Baker's Dozen

Artists discuss the 13 records that shaped their lives

1. PJ HarveyTo Bring You My Love

I first listened to this on a Discman sitting at the side of the PE hall with a school-friend who had borrowed the album from the library. I always bunked off PE, and on the particular day that I heard the record, it was netball practice and I was glad to not be a part of it. I was quite a severe self-harmer at the time and so I was allowed off from lessons; I wasn’t put through the trauma of changing in front of the other girls or anything like that, thankfully. Listening to this record was a revelation and a sliding-doors moment for me, because PJ Harvey was the first person I heard who sounded like me. I don’t mean that in an arrogant way like ‘I sing like PJ Harvey,’ far from it! It was as in, my voice was always different.

My school’s music teacher’s husband was an engineer at Maida Vale Studios and our school choir would often go and record stuff there for the BBC. I was always pulled out to do the solos – not because I was the best singer, but because my voice didn’t ‘blend’. I always sang with this quite deep, resonant tone. Hearing this PJ Harvey record was the first time where I’d heard a voice like mine, and it was mind-blowing. It had never occurred to me that you could be a lead singer who sounded like that – I thought you had to sound like Mariah Carey or Whitney Houston or Christina Aguilera – and so it changed all my perceptions of what I could be as a musician. I still get quite emotional thinking about it: here was a voice that could reflect people like me. Nothing had ever hit me that much before.

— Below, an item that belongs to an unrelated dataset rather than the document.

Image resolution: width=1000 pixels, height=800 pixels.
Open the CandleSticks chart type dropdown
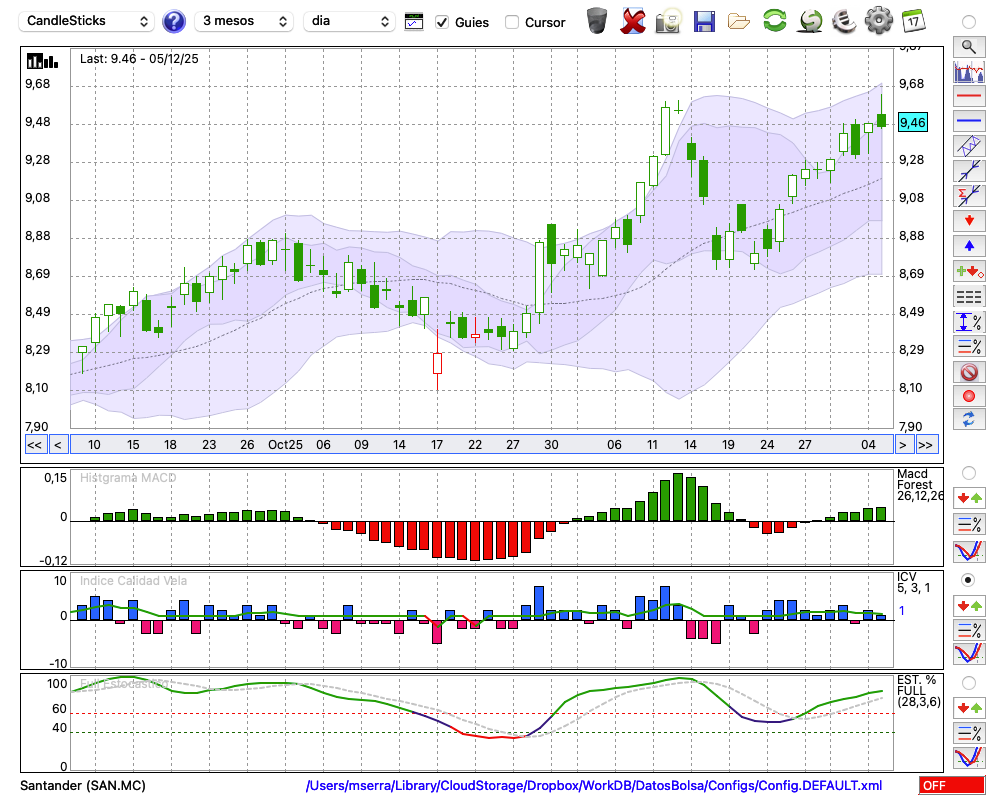(x=88, y=21)
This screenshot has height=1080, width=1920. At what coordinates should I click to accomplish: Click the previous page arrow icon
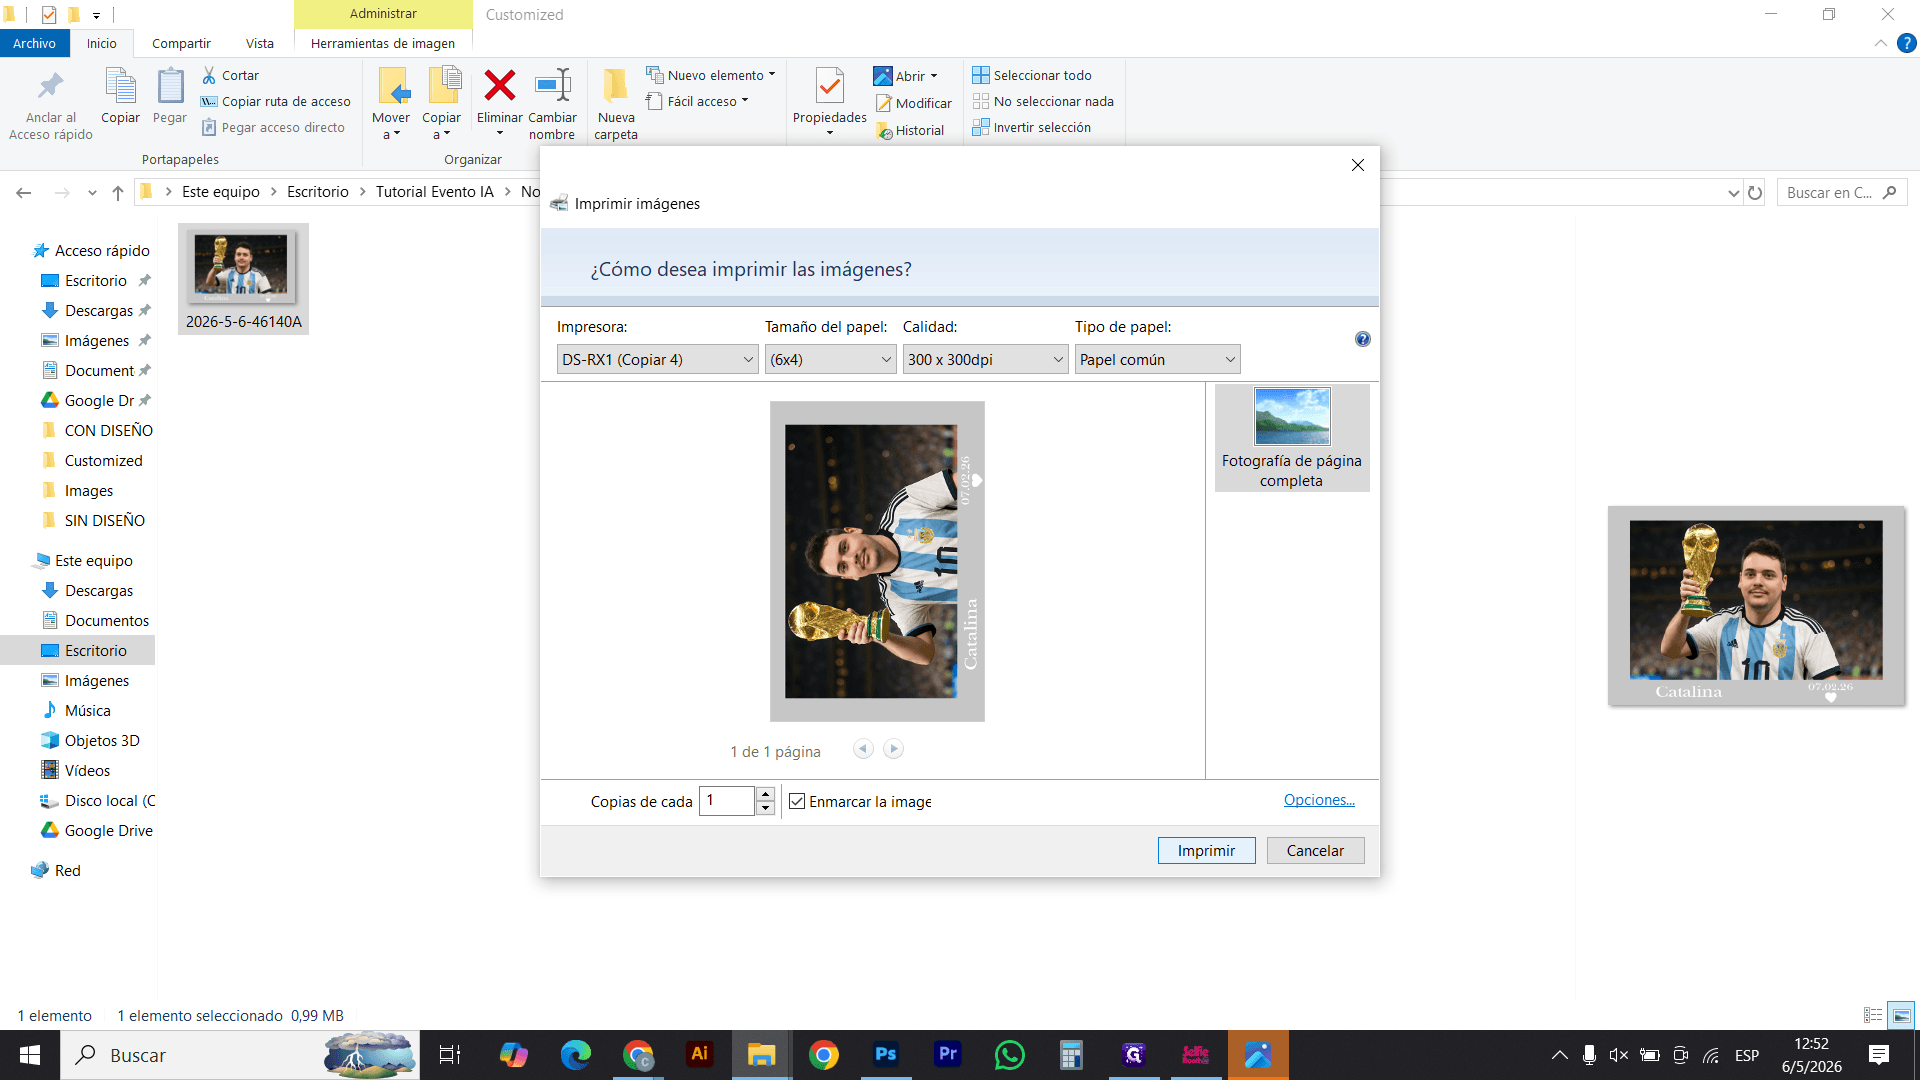[x=864, y=749]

The other thing about the record that chimed with me especially was her performative femininity where she delivered it with an almost pseudo drag queen style. I was someone who felt really uncomfortable in my own skin at the time. I didn’t consider myself to be attractive in any way; I didn’t really know how to be a woman. Seeing this frail body type that looked like mine with these massive fake eyelashes and blue eyeshadow in a catsuit – it was like, ‘I can do that, I can adopt that!’ and it was like an armour to me where I could be a different version of myself. I guess it was like a really strange, almost drag act version of the female face, which is something that I was already doing myself a little at school already, like wearing incredibly extreme eyeliner almost in quite a consciously unattractive way, wanting to not look conventionally attractive but wanting to look striking. I was drawn to that throughout my university days as well at a time when I was immersing myself in queer club culture too as I tried to figure out my own sexuality.

When I came back to the record, years later, I learned about it being produced by Flood. That then made it a gateway to the John Parish and PJ Harvey collaboration, which in turn influenced the approach to the project I did with Bernard Butler [2020’s In Memory Of My Feelings ]. I discovered this record of course well before streaming existed. I couldn’t afford to buy CDs and so this is where the library came in. We would borrow them but also copy them! As I was a teenager from a working class background with no money – and this was the only way many of us could get our hands on any music at the time. ‘Libraries gave us power’, music, and in my case, PJ Harvey.